At its most basic level—this is the definition of idolatry—putting something else in the place of God. At the level of human relationship—this is the definition of adultery—putting someone else in the place of the Beloved. It does not mean that we dishonor people in order to be in relationship with God, it means that we honor God more than the relationship with others. God must be first and foremost and the calling and demands of God supreme—anything else is idolatry and is evidenced in an adulterous relationship.

In other words, when we are in relationship with another, for example, in a marriage with someone who does not allow us to be in a relationship with God fully, living out our soul’s purpose and covenant, than that relationship stands not as a symbol of our perfect relationship with God (the true definition of marriage) but as a hindrance and obstacle to our relationship with God (the true definition of idolatry/adultery).

You can see why this type of thinking and teaching was offensive to the religiously elite of his day and why it inspired hope in the religiously abused and despised. To a woman, these are words of hope and healing—especially to a woman in a relationship where she is nothing more than an object to be used domestically and sexually.

Ironically, within the Christian realm the abuse and subjugation to the will of man of women is commonplace. In fact, the scriptures are used to justify the oppression and abuse of women. In reality, Jesus taught something radically different. So different, in fact, that he was put to death.

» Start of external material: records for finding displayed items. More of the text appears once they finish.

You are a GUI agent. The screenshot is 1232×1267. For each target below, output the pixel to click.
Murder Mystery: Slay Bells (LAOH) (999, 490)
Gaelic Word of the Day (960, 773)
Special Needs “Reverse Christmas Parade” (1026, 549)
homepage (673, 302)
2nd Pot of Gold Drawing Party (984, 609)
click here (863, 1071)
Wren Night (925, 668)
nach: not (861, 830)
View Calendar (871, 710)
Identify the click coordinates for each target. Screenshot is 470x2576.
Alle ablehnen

The basic teaching is that our soul covenant—living out God’s will in our life—is the most important concern in our life, above and beyond the concerns of familial relationships which of course, includes marriage. Marriage is the symbolic institution of our relationship with God. It should, ideally, helps us to become everything that God wants us to be. When it oppresses and discourages the soul from opening, it must be considered, at some point, that one needs to move beyond it.

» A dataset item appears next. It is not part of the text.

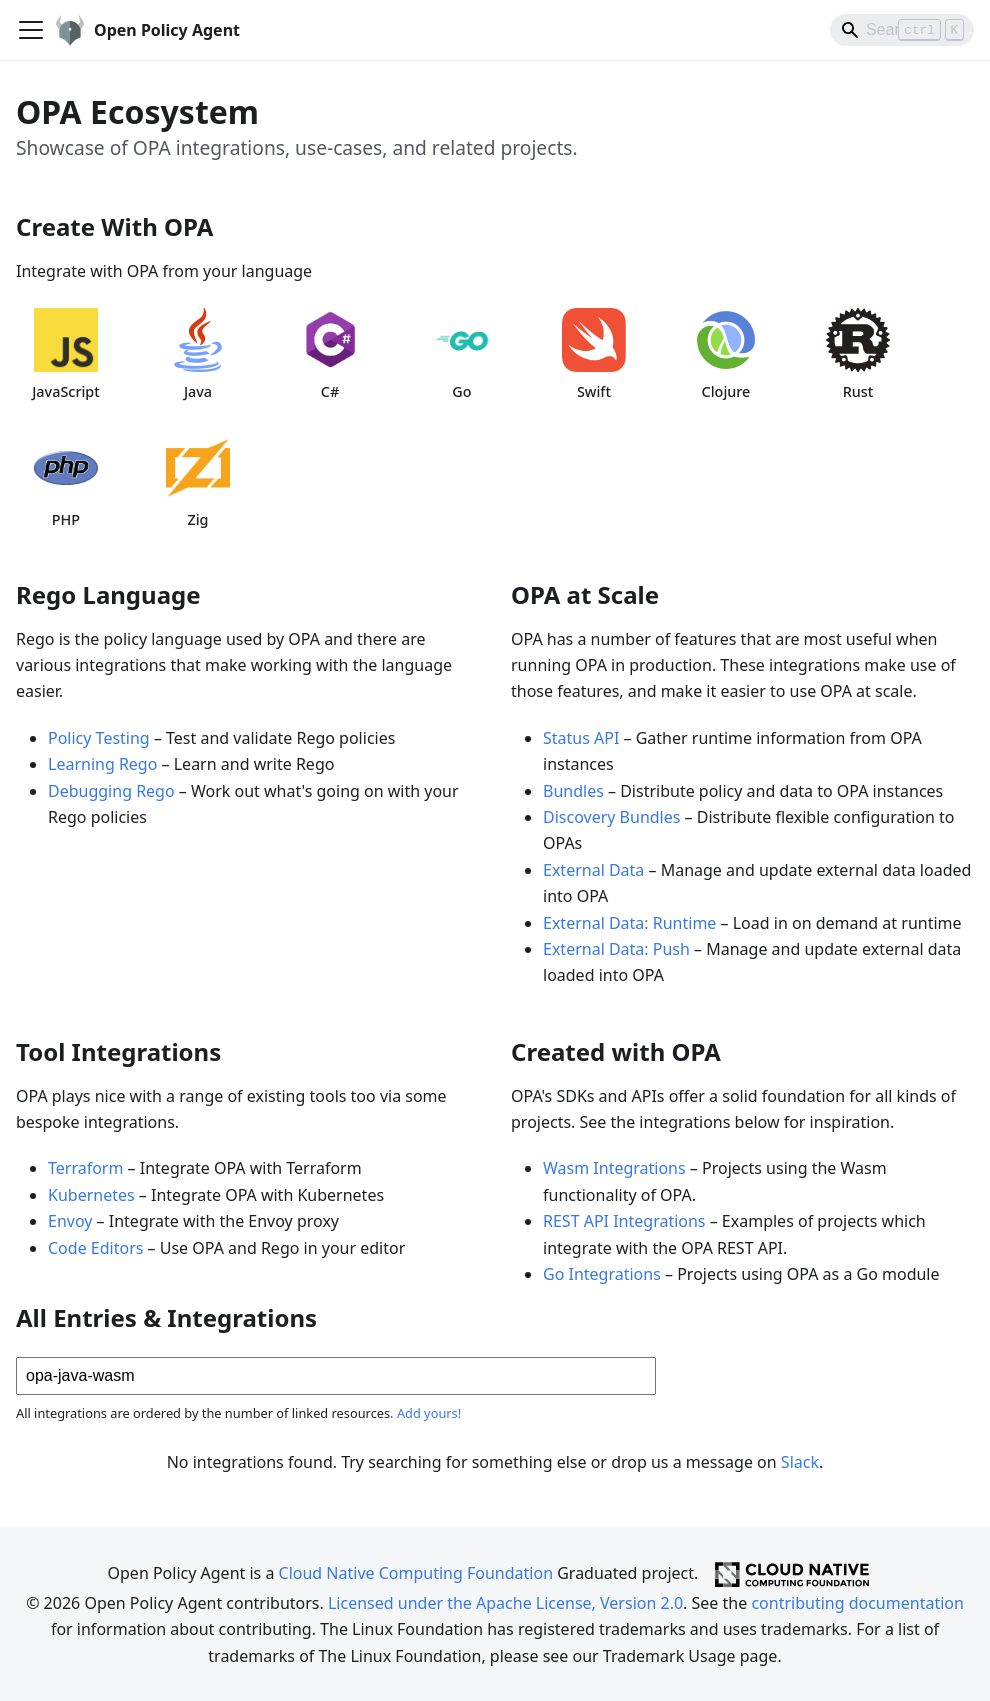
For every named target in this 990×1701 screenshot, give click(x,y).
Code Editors (95, 1248)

This idea brings to mind the words, “What does it profit a man (or woman) if one gains the whole world, but loses one’s soul.” If we save an earthly relationship, but fail in our relationship to God, what have we really accomplished? If we stay in an abusive relationship and fail to do the work we have come to do, what does it profit anyone?

This is not opposed to Jesus’ teaching on divorce, but is in actuality, in support of it. He defined adultery as a heart condition, not just as acting out in a physical manner with another man or woman. Adultery takes place in the heart as a result of lusting after someone else. This definition is so broad that to understand it we must see it in its spiritual application. It goes back to Jesus’ teaching on loving one’s own life, family, or others more than God.

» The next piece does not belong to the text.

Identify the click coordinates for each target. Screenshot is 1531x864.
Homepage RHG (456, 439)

True love is always inclusive. It does not shut out but draws in. True love to God allows us to love others, including our families and spouses more, not less. It restores relationships. When one realizes the true aspect of love, it allows one to move out of relationships that refuse to love and honor. The key word here is refuse. Free will is always supreme. Love is never compelled. In marriage if love is not supreme and one refuses to love and honor the other, then it is imperative to move on. The moving on does not condemn the other, but allows for the growth of the other and of one's self. There is no blame or shame.

This is the radical freedom taught by Jesus. With expanding freedom comes increased responsibility and accountability. It is not a teaching of irresponsibility. It is a teaching of greater accountability to God and to others. It does not, however, teach tolerance of abuse to woman, children, or others in any way nor does it encourage us to stay in destructive relationships of any kind. It also reminds us that our relationship with God and being true to our soul's calling is supreme over any earthly relationship.